Traditional safe-haven currencies also provided a reliable hedge for a portfolio during past crises. Most appreciated against the local currency or at least maintained value. However, in the current crisis, both the Swiss Franc and Yen depreciated against SGD. Only USD managed to appreciate. This is likely because the US is seen as taking the lead in hiking interest rates to battle inflation. Japan, on the other hand, is seen as the laggard which explains why the Yen is at a historical low.


What Next?


We do not have a crystal ball so we do not know when these traditional safe havens will wake up and start acting as a portfolio hedge. We can only see the rolling 60 days correlation of each asset against the S&P 500 and compare it against the historical average as shown below.


IEF correlation with SPY
IEF correlation with SPY

IEF is moving further and further away from its long-term average correlation of -0.35 with SPY. It just entered positive territory. Historically, the correlation can go as high as 0.4 so clearly, there's still room to go up further but it can easily just as well reverse down.


GLD correlation with SPY
GLD correlation with SPY

GLD is near its long-term correlation of 0.03 with SPY but it seems to be moving higher. Historically, the correlation can be as high as 0.7 so just like IEF, there's still plenty of room to move higher.


USDSGD correlation with SPY
USDSGD correlation with SPY

USDSGD is some ways away from its long-term average correlation of -0.12 but it looks like it is moving down. This could be a good development for USDSGD as a haven.

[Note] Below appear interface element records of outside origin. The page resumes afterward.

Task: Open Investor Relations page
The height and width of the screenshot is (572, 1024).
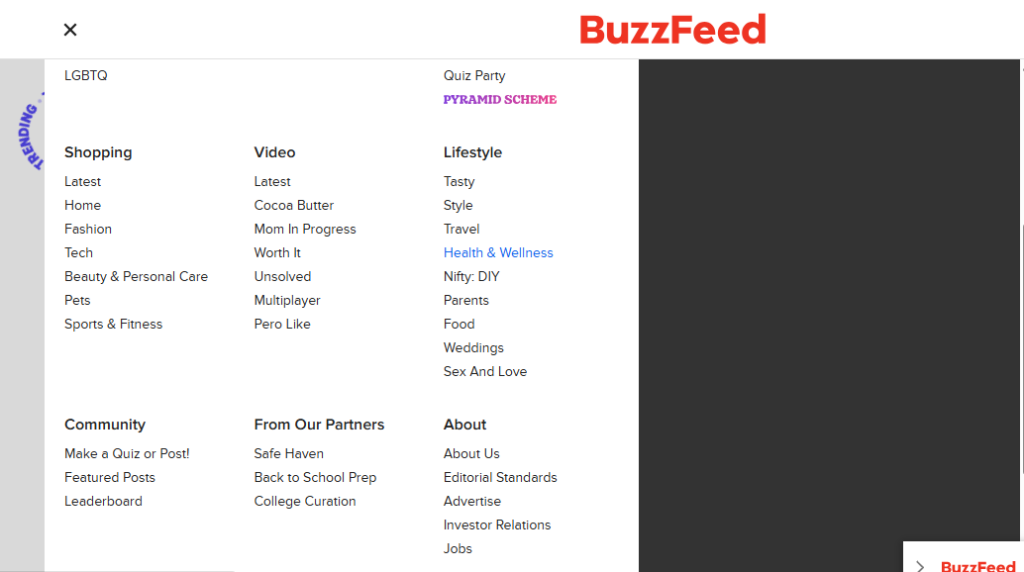Action: (497, 525)
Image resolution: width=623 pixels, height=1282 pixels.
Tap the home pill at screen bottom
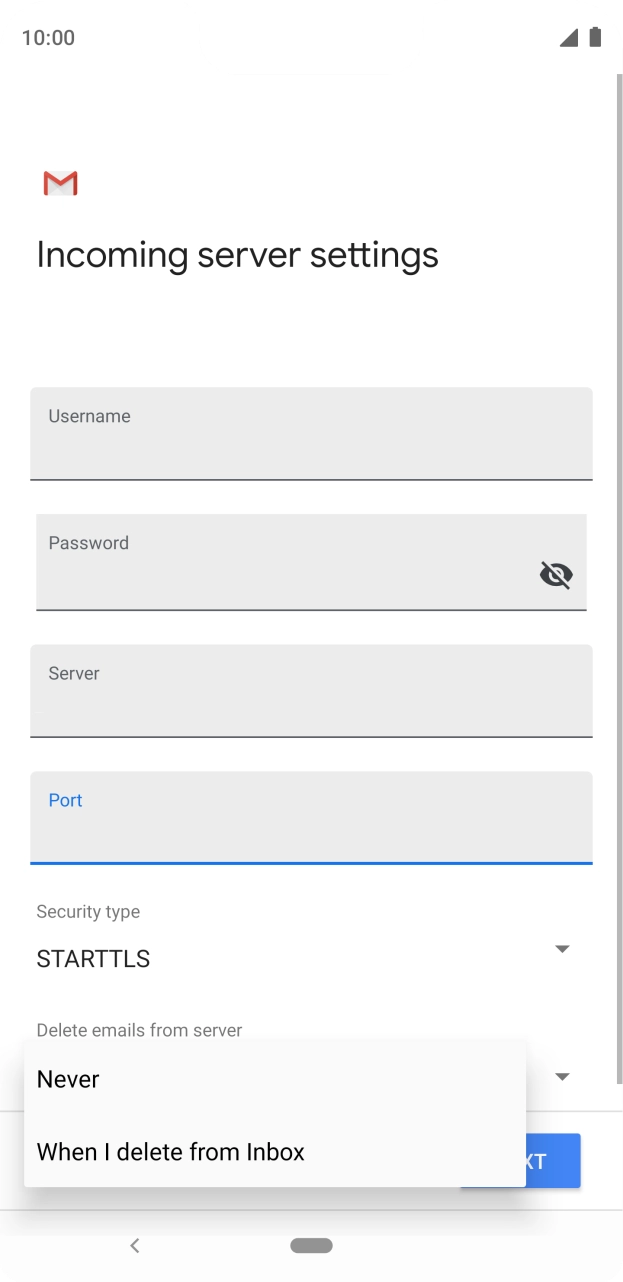pyautogui.click(x=311, y=1245)
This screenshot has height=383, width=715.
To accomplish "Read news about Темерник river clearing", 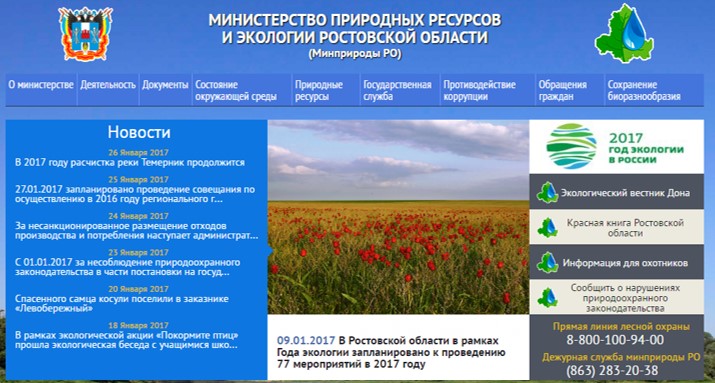I will pos(130,163).
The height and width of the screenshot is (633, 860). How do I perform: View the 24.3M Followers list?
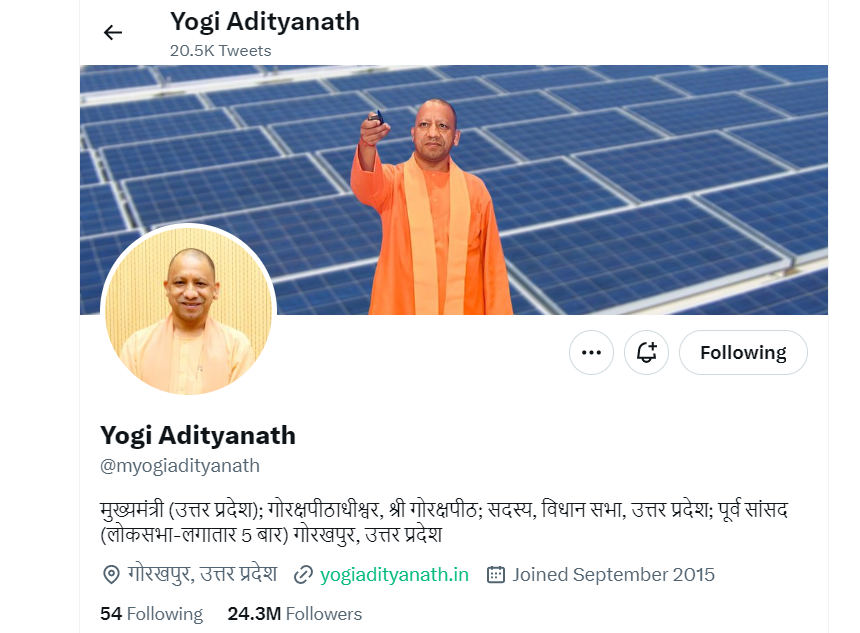pos(295,613)
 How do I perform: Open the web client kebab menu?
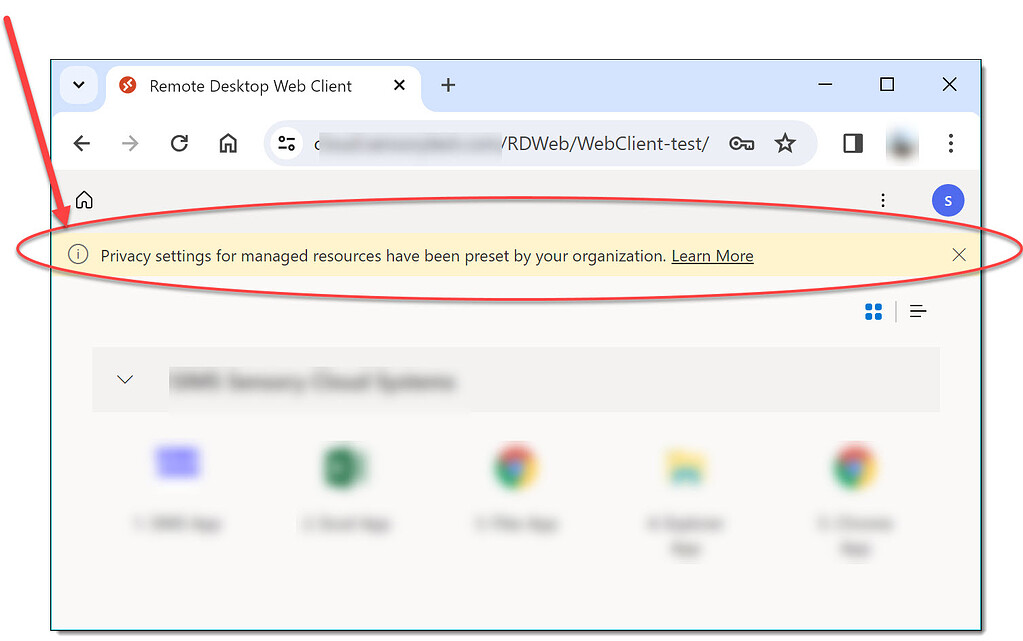[x=882, y=200]
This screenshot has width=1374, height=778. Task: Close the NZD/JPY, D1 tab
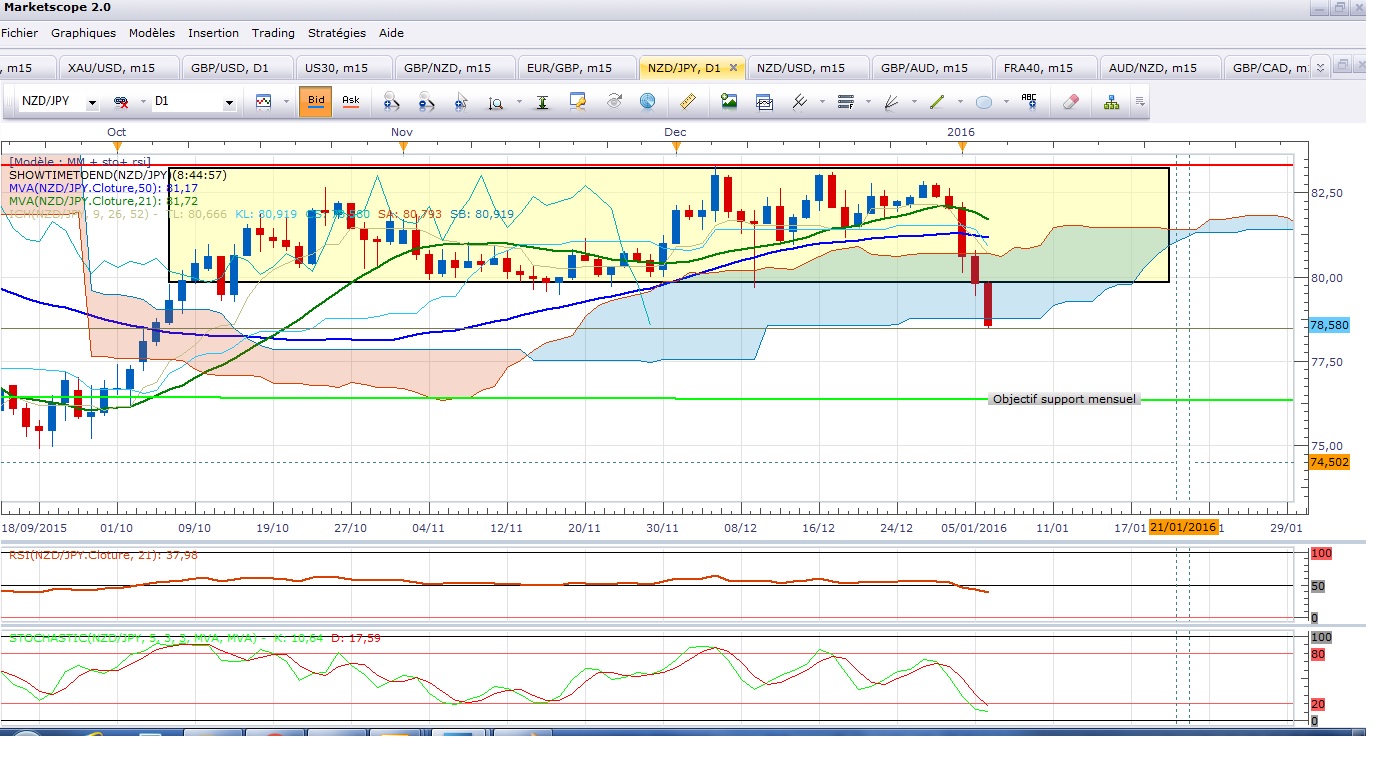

JPYSGD correlation with SPY
JPYSGD correlation with SPY

JPYSGD is also some ways away from its long-term average correlation of -0.13 and it looks like it is attempting to move down as well but remains to be seen if it can.


CHFSGD correlation with SPY
CHFSGD correlation with SPY

CHFSGD is below its long-term average correlation of -0.07 but it looks like it is trying to move higher. Technically, CHFSGD should be behaving like a haven since the start of the current crisis due to the negative correlation but it hasn't been so clearly there's a limit to what correlation can tell us.